Vous êtes toutes des personnes formidables, généreuses, engagées et je suis intimement convaincue que le chemin sur lequel vous avez choisi de vous engager, malgré les difficultés et les sacrifices, est le bon.

Un énorme MERCI.

Se débarrasser des géants de la foodtech ? Coopcycle.

Vous souhaitez monter votre petite entreprise de prestation de service à vélo et vous avez besoin d’un support logistique pour assurer l’interface entre vos livreurs, vos clients, et vos producteurs/restaurateurs/sources d’approvisionnement diverses ?

Contactez Coopcycle.

Le projet CoopCycle a pour objectif de créer une plateforme de livraison de repas à vélo open-source, offrant les mêmes fonctionnalités que les plateformes propriétaires.

L’idée ? Fournir un système complet de mise en relation (site web, API et application smartphone) permettant aux travailleurs de détenir la plateforme pour laquelle ils·elles travaillent. Sous la forme d’une entreprise collective, ils·elles pourront décider des conditions de travail, de la tarification et des horaires, sur un modèle démocratique et ouvert.
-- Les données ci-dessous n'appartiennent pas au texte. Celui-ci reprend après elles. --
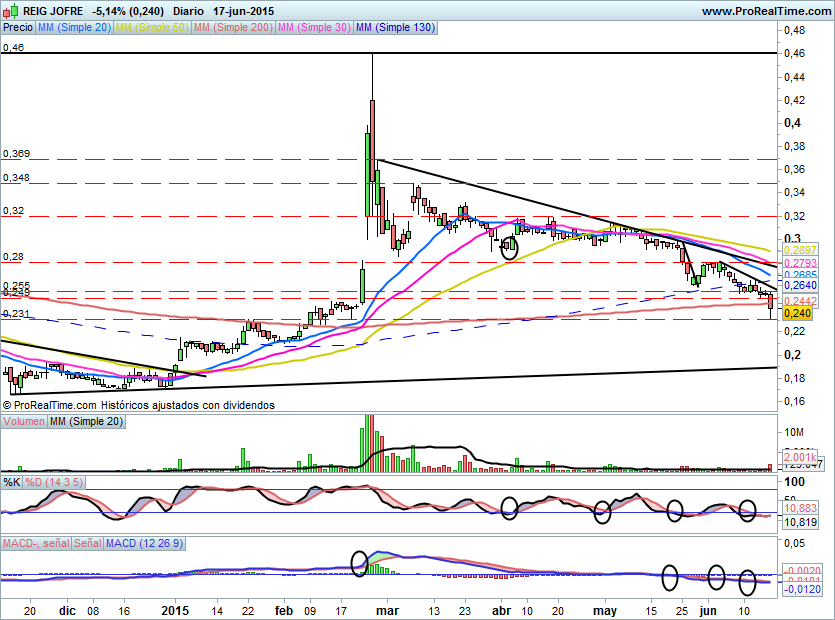Select the %K stochastic label
835x620 pixels.
click(12, 482)
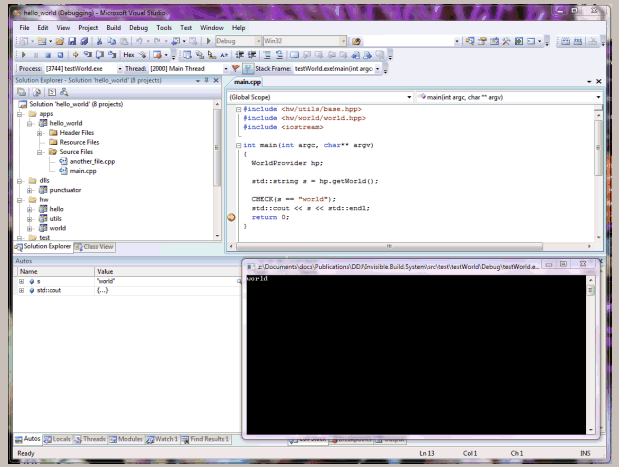This screenshot has height=467, width=619.
Task: Open the Watch 1 tab
Action: coord(164,439)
Le logiciel étant open-source, ce modèle pourra ensuite être répliqué facilement dans d’autres villes.

L’idée est de favoriser l’entrepreneuriat local dans un esprit solidaire, puisque la condition pour bénéficier gratuitement du code source  de Coopcycle est de placer son entreprise « d’une entreprise collective appartenant à ses travailleurs, dans laquelle tous les gains financiers sont répartis équitablement. » 

En résumé, créez une SCOP, et Coopcycle vous le rendra 🙂

Coopcycle  recherche toujours un financement pour employer des développeurs et diffuser son esprit coopératif et ses bonnes idées. Néanmoins, le code est prêt, et son aimable développeur se tient à votre disposition pour toute requête ou question complémentaire (et en plus, il est sympa).

Conciergeries, paniers bios, et livraison à vélo.

Quand j’ai vu passer le tweet de @panierdumarché qui proposait de livrer des paniers de fruits et légumes bios à vélo dans tout Paris, j’ai immédiatement contacté la fondatrice, Elisabeth Hutin-Baillot pour lui demander comment étaient rémunérés les livreurs. Elisabeth m’a répondu de façon honnête et concise, en m’expliquant qu’elle avait choisit de faire appel à Lulu dans ma rue pour la livraison des paniers.

C’est ensuite vers Alexandra Audes que je me suis tournée pour comprendre le concept de Lulu dans ma rue. Il s’agit d’une conciergerie de quartier, qui propose des services de babysitting, garde d’enfants, soutien scolaire, travaux de bricolage,  heures de ménage, gestion des courriers, des animaux domestiques en l’absence des propriétaires et donc, depuis peu, de livraisons de paniers bios à domicile.

Les lulus sont en général des personnes anciennement précarisées, éloignées de l’emploi, qui ont des compétences et des talents. Les lulus sont accompagnés dans leurs démarches administratives, professionnelles et sociales de retour à l’emploi par des assistants sociaux, des conseillers en  en économie sociales et familiales, qui vont faciliter leur réinsertion, mais aussi les conseiller dans le développement de leur activité de concierge de quartier.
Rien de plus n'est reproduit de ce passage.